L'impression d'être ailleurs dans l'espace temps.
Plus tard ou plus tôt. En jours, mois ou années.
Comme si l'on pouvait se promener dans les chemins du temps; comme si l'on pouvait assister à tout, que ça ait été ou non.
Se projeter parfois malgré soit, comme absorbé, flanqué de deux oeillères qui ne s'ouvrent que sur un autre temps.
Plonger dans les abysses d'un espace inconnu, regarder et voir autre chose, chercher... Fuir peut-être, parfois. Ou être kidnappé par une odeur, une chaleur, un son.

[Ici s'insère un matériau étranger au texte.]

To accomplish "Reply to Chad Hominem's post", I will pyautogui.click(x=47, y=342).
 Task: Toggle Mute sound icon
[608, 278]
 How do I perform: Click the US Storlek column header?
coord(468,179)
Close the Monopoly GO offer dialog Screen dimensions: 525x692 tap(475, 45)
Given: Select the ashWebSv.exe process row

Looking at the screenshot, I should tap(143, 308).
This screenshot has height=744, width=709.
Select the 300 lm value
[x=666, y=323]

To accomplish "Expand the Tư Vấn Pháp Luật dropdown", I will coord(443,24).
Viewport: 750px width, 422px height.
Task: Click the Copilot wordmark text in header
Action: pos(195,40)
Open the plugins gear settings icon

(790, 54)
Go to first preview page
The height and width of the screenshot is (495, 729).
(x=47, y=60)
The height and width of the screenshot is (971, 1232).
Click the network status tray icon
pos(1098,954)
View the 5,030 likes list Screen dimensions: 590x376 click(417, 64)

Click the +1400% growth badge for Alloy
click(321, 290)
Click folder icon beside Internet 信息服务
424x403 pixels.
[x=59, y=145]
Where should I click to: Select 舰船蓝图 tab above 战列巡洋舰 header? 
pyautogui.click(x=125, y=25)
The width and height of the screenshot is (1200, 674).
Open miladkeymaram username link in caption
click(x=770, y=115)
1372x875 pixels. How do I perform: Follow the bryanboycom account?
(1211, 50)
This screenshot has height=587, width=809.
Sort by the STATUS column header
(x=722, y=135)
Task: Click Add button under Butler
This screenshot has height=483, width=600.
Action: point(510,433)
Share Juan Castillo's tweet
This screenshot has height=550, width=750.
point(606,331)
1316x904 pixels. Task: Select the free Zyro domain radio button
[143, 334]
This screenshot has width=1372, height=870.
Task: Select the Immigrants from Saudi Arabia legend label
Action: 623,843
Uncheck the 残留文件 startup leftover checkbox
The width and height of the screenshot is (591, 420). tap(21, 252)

Se déconnecter entièrement du présent, jusqu'à en avoir peur.
Risquer d'abandonner l'instant, à ses risques et périls. Peut-on dire que c'est lâche? Ce monde est-il donc tel qu'il faille être fort pour l'affronter? Et qu'il soit lâche de le fuir parfois?
N'est-ce pas plus effrayant de s'éloigner du présent et du monde et de se rendre tout à coup compte que l'on flotte si loin de lui qu'on en a le vertige? Parce qu'on se rend compte qu'on ne vit pas en partant? Qu'on ne vit pas en rêvant? Qu'on ne vit pas sans s'imprégner du présent pour y mourir un jour?